- _EXERCISE GOAL_: Copy the items from the start through the line containing "What do you see at coordinates (84, 413)", replacing "Locate an element" with "Find an element" and changing nothing else.

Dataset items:
○ ○ ○ ○ ○

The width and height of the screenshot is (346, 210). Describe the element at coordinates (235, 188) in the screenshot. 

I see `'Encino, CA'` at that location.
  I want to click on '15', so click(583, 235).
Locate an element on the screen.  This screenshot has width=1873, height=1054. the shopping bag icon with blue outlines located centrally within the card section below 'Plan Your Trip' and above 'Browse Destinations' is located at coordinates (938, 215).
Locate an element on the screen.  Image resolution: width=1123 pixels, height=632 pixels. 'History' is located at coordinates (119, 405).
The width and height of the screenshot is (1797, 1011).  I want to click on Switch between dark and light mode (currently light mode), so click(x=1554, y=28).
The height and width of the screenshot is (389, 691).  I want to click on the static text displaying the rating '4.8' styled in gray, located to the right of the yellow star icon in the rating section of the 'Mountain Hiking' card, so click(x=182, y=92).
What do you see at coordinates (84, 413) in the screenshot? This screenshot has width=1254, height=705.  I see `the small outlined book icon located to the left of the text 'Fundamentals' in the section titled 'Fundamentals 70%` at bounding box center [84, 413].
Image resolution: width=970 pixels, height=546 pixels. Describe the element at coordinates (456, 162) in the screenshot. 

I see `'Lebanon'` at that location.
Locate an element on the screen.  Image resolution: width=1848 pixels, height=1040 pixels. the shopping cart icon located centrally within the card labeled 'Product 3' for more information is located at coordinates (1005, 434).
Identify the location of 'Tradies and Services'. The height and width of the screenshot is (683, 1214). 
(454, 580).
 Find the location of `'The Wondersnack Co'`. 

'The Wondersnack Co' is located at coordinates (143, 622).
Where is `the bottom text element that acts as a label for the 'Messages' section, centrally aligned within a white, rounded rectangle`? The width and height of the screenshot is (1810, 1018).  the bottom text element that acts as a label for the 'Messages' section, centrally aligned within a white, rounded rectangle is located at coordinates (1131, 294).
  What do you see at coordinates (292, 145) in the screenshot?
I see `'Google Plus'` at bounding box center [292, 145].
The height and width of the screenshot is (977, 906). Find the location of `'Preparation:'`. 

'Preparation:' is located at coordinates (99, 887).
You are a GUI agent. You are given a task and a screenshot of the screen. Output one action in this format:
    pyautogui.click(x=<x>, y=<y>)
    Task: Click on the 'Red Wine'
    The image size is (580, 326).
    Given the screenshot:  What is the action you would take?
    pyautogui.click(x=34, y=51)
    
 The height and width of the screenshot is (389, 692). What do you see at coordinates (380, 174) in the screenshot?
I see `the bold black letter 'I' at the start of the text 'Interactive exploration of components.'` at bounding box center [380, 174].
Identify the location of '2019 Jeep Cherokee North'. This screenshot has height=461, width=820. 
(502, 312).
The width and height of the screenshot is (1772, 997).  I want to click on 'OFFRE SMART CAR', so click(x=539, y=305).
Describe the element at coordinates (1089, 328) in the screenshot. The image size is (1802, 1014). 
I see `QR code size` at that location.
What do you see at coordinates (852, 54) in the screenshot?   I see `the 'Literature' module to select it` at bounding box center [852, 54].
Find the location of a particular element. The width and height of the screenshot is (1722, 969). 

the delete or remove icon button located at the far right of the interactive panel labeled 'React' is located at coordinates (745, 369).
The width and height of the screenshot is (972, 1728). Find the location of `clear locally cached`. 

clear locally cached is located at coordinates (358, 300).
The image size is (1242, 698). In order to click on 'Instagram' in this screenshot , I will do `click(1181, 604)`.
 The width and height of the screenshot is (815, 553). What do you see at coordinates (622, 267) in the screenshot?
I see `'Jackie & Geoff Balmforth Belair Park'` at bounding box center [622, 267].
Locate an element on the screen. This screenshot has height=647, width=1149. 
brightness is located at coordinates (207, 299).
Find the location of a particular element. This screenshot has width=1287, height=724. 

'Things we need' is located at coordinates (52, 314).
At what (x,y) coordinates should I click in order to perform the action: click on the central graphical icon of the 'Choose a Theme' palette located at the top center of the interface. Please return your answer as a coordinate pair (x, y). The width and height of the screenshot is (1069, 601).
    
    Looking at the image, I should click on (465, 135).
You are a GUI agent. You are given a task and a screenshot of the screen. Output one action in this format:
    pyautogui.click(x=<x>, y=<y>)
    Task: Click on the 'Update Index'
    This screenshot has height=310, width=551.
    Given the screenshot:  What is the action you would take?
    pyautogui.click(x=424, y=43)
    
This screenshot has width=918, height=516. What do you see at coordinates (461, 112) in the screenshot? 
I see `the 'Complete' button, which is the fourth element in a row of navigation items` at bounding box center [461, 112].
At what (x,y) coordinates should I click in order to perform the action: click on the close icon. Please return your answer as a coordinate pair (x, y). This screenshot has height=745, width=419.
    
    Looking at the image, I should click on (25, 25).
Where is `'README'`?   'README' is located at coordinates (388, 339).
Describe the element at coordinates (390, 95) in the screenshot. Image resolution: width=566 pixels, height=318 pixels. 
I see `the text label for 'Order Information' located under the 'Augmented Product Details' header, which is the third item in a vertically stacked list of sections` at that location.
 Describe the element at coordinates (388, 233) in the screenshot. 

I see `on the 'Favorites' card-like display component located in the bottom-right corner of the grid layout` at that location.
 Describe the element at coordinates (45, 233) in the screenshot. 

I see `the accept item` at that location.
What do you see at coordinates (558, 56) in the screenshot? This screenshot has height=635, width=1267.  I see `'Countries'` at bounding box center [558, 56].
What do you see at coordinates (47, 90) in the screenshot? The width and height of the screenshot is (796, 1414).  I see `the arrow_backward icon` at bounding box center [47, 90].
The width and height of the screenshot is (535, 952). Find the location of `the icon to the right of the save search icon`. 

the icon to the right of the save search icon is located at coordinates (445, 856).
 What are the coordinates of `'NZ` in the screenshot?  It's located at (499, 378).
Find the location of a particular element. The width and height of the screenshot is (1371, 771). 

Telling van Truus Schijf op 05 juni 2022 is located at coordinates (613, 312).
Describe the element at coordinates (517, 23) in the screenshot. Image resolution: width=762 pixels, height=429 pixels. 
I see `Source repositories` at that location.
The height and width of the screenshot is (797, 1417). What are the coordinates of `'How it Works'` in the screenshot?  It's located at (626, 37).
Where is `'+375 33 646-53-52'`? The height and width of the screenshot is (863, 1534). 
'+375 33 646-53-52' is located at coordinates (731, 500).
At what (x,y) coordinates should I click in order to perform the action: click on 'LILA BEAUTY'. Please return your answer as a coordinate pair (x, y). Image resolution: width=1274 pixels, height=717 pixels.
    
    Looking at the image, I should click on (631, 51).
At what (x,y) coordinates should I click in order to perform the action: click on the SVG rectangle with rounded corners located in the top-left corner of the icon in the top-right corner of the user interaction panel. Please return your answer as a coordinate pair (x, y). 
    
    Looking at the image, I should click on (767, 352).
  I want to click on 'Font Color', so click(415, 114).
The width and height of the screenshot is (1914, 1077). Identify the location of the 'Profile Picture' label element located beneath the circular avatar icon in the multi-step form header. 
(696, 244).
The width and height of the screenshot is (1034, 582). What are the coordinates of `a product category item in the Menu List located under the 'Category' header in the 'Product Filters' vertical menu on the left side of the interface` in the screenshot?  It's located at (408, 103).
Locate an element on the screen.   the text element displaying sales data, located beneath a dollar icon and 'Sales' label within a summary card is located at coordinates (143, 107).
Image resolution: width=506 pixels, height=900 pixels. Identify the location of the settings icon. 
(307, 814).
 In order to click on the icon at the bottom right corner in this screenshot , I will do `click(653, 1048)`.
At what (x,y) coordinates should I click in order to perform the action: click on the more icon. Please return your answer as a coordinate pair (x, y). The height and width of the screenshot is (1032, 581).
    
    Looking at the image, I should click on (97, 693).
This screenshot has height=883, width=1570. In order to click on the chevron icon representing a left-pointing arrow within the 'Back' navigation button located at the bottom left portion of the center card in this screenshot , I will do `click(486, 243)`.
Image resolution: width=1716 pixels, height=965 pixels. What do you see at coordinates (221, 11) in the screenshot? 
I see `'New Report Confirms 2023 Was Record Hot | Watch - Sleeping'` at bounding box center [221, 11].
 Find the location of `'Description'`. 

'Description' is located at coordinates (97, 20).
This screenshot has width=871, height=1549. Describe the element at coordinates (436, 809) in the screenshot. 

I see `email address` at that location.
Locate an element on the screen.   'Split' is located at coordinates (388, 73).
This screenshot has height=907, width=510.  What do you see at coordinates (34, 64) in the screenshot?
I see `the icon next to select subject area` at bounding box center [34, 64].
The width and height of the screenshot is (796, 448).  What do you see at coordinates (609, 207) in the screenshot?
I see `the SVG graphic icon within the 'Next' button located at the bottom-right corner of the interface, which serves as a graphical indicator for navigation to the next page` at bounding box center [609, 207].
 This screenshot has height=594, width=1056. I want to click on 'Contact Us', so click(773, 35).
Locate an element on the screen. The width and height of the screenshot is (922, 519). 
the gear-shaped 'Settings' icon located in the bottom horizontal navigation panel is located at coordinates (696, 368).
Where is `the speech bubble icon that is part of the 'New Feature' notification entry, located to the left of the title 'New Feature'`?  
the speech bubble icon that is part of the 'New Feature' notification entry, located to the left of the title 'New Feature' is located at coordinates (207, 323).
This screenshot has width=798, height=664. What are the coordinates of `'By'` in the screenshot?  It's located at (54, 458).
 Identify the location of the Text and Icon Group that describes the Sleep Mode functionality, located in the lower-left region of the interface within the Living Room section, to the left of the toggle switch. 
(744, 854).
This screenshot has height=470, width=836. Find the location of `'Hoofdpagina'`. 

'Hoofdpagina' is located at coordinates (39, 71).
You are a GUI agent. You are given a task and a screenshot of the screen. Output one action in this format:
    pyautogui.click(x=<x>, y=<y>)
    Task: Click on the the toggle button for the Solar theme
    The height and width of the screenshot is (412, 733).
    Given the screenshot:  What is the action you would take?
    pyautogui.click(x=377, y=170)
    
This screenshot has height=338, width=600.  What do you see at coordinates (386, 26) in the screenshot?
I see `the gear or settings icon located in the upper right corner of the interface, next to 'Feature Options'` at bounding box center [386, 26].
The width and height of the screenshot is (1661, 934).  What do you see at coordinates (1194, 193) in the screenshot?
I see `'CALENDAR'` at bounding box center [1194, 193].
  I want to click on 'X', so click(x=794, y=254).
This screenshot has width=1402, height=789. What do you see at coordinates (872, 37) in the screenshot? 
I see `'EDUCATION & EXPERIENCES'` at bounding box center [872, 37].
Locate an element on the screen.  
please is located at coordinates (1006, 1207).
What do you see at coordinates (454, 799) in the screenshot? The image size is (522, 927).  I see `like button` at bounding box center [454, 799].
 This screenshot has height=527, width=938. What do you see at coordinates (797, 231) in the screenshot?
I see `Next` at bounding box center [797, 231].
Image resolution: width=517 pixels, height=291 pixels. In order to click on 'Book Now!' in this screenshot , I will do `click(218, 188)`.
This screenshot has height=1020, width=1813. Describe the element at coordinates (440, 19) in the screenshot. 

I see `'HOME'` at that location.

○ ○ ○ ○ ○

- _FINAL ANSWER_:
The width and height of the screenshot is (346, 210). Describe the element at coordinates (235, 188) in the screenshot. 

I see `'Encino, CA'` at that location.
  I want to click on '15', so click(583, 235).
Find an element on the screen.  This screenshot has width=1873, height=1054. the shopping bag icon with blue outlines located centrally within the card section below 'Plan Your Trip' and above 'Browse Destinations' is located at coordinates (938, 215).
Find an element on the screen.  Image resolution: width=1123 pixels, height=632 pixels. 'History' is located at coordinates (119, 405).
The width and height of the screenshot is (1797, 1011).  I want to click on Switch between dark and light mode (currently light mode), so click(x=1554, y=28).
The height and width of the screenshot is (389, 691).  I want to click on the static text displaying the rating '4.8' styled in gray, located to the right of the yellow star icon in the rating section of the 'Mountain Hiking' card, so click(x=182, y=92).
What do you see at coordinates (84, 413) in the screenshot? This screenshot has width=1254, height=705.  I see `the small outlined book icon located to the left of the text 'Fundamentals' in the section titled 'Fundamentals 70%` at bounding box center [84, 413].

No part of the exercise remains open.